On May 11, Vladimir Putin ostensibly brought an end to Russia’s “non-working days.” In reality, regional leaders are responsible for using epidemiological statistics to determine exactly when and how to lift measures imposed to contain the spread of the coronavirus. The same day that the president ostensibly reopened the nation, Deputy Prime Minister Tatyana Golikova proudly announced that COVID-19’s lethality in Russia is 7.4 times below the global average. Demographers, however, say these numbers are a cause for investigation, not celebration. Russia’s abnormally low coronavirus mortality rate has already attracted the attention of the Anglophone media, including The Moscow Times, The New York Times, and The Financial Times, where journalists have concluded that the problem lies in the methodology Russia uses to count deaths. Meduza correspondent Liliya Yapparova has discovered, however, that Russia’s methodology actually allows state officials to conceal coronavirus deaths deliberately, in order to paper over what is actually happening in regions outside major metropolises. Doctors and demographers told Meduza when morgues started overflowing, who’s calling the shots for pathologists, and how federal statistics on deaths and infections missed an entire city of nuclear physicists.

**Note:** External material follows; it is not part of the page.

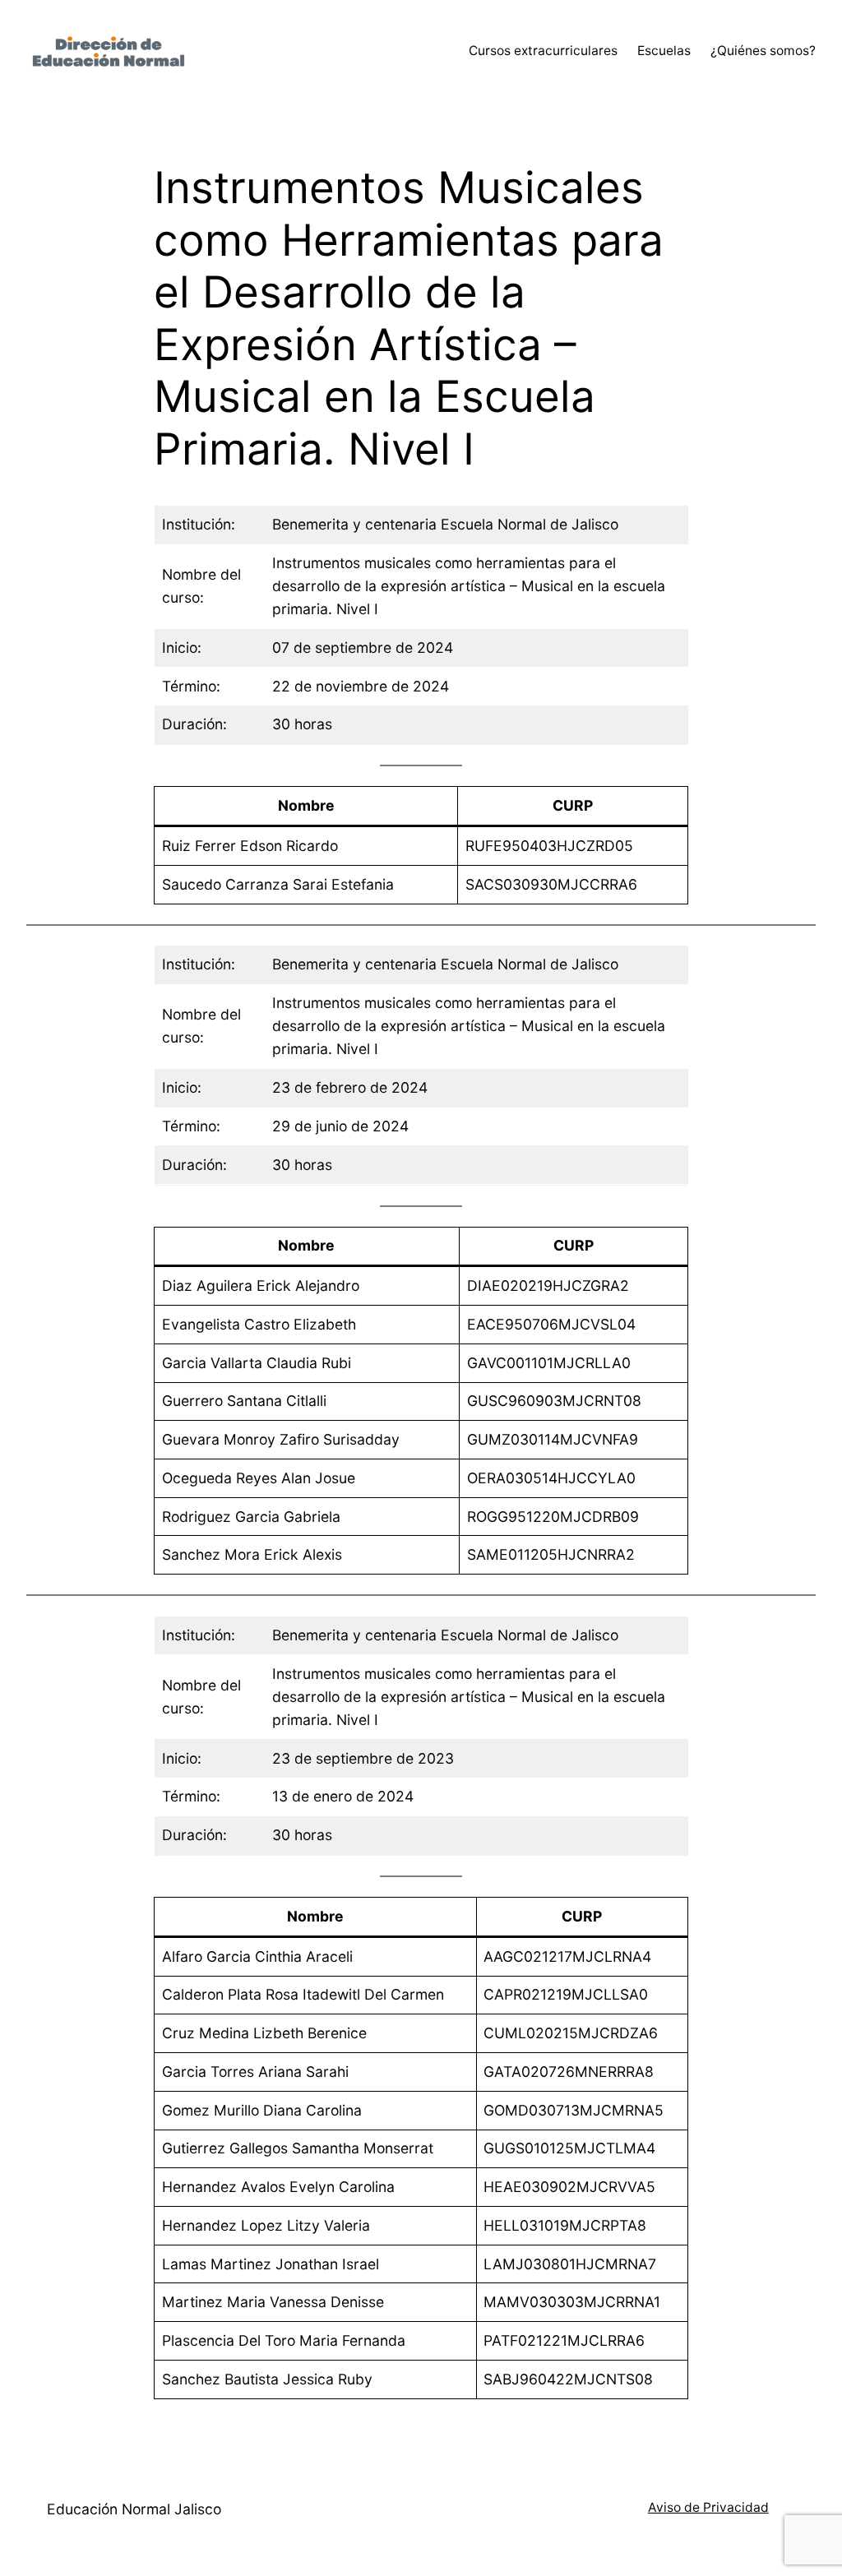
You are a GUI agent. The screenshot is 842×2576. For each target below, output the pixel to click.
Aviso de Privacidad (708, 2507)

Russia’s abnormally low coronavirus mortality rate has attracted global attention. Just how low are the reported fatalities? In Russia, official numbers indicate that fewer than one in every 100 confirmed COVID-19 cases results in death, whereas the disease has proved fatal in between 1.5 and 16 of every 100 cases, elsewhere in Europe. 

State authorities have argued that Russia’s low coronavirus mortality rate is due to the country’s high quality of healthcare. Sources in the Moscow Mayor’s Office also say Russian pathologists are particularly scrupulous and (unlike their Western colleagues) required to perform autopsies on each patient, which allows them to distinguish between deaths “caused by COVID-19” and deaths “accompanied by COVID-19.”

Pathologists who spoke to Meduza, however, say they are under instructions from Russia’s Health Ministry and encouraged by their own hospitals’ chief physicians to attribute the deaths of coronavirus patients to other causes.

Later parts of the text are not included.